What is needed
Using the listing beneath this task, count the lines with the word "device" and write only the result.

#### Listed entries

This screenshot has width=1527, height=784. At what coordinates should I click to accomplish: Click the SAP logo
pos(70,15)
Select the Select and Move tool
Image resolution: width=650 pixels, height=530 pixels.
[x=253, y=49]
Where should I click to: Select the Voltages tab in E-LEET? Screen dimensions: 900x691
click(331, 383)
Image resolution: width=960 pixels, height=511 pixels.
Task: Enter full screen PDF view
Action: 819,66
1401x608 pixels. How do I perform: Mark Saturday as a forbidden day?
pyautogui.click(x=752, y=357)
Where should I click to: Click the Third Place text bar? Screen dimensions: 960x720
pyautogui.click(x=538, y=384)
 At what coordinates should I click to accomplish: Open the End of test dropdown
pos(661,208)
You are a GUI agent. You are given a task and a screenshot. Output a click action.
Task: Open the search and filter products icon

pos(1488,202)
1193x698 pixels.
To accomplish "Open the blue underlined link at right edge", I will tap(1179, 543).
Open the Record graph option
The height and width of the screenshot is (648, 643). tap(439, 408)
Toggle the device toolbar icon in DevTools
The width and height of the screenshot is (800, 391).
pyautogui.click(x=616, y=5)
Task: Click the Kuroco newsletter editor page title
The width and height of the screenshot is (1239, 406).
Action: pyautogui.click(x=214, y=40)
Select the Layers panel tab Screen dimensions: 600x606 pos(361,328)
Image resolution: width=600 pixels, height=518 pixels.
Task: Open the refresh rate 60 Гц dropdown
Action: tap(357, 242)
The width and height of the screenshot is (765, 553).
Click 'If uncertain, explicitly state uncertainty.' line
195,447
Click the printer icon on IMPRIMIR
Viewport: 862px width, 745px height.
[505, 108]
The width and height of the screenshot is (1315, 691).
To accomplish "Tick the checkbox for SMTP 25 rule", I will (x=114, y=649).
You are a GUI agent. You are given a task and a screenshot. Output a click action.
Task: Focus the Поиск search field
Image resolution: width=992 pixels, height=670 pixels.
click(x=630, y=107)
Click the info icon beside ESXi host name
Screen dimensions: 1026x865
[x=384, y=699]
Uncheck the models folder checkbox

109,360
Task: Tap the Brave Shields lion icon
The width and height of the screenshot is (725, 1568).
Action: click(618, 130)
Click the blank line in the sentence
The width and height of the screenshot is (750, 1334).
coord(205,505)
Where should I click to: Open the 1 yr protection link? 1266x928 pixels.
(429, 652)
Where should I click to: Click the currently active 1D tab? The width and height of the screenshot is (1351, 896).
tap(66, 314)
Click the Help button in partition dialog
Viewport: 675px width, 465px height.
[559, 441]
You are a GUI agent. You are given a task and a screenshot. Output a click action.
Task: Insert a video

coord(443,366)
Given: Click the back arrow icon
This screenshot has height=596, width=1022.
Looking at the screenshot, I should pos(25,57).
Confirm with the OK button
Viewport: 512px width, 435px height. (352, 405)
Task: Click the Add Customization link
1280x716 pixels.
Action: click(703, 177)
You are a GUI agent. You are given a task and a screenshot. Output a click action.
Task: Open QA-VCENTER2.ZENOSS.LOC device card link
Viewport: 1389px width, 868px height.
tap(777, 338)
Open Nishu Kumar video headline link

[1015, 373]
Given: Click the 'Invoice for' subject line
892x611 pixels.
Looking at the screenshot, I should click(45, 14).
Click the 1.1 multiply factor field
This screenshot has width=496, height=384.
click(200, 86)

########

Task solution
2